Please turn the rows below into a numbered list, starting with the line that contains "This screenshot has width=564, height=299." and going on through the line that contains "center [29, 81].". Leave out any blank lines.

(Items from a data source)

start

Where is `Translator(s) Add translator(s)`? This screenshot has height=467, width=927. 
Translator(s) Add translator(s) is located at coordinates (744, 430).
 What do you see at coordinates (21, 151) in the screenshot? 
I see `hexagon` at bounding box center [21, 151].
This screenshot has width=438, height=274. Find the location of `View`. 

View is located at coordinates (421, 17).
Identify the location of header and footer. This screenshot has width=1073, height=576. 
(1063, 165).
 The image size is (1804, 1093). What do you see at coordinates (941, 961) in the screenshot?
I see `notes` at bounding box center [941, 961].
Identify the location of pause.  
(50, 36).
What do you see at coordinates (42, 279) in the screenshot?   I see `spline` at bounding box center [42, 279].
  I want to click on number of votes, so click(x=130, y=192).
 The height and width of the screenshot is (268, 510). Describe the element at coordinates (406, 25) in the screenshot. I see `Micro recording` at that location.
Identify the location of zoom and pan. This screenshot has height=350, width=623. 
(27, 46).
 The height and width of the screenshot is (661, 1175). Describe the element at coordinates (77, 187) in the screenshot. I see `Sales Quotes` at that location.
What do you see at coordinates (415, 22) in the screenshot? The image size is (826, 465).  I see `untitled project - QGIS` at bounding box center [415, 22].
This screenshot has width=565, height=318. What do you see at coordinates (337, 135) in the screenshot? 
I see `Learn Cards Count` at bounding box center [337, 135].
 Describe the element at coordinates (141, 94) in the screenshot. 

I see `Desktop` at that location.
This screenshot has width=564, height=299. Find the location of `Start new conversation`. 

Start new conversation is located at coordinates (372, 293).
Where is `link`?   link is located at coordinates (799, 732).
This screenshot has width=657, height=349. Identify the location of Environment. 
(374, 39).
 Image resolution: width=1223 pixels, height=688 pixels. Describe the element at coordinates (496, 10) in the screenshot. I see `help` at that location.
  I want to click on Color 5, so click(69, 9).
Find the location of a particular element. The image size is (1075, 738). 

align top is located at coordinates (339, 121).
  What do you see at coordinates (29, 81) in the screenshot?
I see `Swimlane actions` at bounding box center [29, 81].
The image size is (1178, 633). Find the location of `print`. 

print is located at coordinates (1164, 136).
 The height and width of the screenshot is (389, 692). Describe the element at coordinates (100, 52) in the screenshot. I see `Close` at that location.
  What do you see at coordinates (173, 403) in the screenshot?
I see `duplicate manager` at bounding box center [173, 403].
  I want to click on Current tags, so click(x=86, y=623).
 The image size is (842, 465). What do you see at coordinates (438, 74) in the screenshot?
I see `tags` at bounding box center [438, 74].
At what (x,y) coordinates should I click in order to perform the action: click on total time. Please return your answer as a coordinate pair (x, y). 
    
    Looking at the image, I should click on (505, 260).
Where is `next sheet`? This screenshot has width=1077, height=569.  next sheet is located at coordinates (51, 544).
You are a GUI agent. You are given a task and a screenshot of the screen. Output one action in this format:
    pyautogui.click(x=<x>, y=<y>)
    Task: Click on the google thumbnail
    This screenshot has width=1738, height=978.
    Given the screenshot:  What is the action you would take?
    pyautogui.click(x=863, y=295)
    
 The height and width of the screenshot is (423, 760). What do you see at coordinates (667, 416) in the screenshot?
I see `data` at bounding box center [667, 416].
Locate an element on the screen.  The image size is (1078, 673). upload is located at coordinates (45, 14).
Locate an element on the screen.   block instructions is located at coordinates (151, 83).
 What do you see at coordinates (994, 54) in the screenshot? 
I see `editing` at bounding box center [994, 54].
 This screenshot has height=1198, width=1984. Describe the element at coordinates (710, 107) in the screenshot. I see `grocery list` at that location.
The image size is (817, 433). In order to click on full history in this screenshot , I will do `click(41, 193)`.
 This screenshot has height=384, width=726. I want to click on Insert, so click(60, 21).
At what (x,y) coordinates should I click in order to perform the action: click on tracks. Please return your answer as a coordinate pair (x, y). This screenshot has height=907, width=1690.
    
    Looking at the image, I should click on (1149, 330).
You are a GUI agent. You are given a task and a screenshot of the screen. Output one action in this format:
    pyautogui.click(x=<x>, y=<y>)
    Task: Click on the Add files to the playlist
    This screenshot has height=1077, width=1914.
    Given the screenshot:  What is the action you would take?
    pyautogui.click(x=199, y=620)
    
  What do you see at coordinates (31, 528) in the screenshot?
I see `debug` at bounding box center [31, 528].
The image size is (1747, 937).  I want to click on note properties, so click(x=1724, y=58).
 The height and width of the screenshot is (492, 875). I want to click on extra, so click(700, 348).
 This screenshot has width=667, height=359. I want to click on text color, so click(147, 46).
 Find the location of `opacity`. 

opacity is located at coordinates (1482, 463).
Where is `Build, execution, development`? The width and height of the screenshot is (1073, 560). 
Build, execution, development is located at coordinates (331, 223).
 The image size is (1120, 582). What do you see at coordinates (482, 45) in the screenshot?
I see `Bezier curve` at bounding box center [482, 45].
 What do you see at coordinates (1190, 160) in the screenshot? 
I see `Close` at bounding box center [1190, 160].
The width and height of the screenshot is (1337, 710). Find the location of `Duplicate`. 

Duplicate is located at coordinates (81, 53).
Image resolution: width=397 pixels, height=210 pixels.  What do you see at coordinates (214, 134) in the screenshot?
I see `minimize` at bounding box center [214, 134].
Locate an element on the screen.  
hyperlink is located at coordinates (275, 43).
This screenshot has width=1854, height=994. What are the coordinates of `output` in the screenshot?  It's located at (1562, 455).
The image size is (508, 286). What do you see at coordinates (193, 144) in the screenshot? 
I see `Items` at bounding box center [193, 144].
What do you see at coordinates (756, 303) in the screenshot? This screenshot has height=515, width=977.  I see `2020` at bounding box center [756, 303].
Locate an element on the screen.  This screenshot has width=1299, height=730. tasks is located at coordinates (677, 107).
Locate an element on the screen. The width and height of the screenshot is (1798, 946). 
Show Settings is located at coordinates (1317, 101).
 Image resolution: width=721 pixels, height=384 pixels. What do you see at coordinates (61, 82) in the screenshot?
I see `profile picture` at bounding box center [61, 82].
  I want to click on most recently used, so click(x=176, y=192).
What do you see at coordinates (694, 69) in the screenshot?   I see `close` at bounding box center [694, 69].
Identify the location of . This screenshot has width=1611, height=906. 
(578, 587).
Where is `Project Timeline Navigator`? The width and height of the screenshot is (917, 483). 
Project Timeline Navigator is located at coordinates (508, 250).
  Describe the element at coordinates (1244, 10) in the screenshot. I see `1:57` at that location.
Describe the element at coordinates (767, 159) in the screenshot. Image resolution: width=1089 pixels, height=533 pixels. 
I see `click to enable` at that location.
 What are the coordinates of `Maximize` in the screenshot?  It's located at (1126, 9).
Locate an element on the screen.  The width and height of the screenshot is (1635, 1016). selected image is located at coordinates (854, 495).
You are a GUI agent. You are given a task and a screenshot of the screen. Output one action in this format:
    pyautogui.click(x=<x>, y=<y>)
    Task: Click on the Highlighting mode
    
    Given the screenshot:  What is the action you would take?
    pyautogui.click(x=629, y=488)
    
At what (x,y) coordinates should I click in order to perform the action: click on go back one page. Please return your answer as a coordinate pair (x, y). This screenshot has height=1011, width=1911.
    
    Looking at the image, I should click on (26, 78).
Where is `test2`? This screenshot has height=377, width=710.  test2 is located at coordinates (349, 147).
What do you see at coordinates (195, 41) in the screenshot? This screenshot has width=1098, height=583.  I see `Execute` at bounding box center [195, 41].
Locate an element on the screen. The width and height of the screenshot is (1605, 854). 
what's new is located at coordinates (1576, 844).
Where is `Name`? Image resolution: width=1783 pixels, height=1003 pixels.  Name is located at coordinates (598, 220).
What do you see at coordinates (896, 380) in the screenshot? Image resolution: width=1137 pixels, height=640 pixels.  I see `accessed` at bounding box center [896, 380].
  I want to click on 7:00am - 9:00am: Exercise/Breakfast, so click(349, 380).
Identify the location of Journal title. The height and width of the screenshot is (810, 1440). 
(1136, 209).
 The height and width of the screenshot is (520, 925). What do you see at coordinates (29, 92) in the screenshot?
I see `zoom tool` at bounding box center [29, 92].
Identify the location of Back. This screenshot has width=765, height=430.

end

Solution:
1. This screenshot has width=564, height=299. Find the location of `Start new conversation`. 
2. Start new conversation is located at coordinates (372, 293).
3. Where is `link`?   link is located at coordinates (799, 732).
4. This screenshot has width=657, height=349. Identify the location of Environment. 
5. (374, 39).
6.  Image resolution: width=1223 pixels, height=688 pixels. Describe the element at coordinates (496, 10) in the screenshot. I see `help` at that location.
7.   I want to click on Color 5, so click(69, 9).
8. Find the location of a particular element. The image size is (1075, 738). 
9. align top is located at coordinates (339, 121).
10.   What do you see at coordinates (29, 81) in the screenshot?
11. I see `Swimlane actions` at bounding box center [29, 81].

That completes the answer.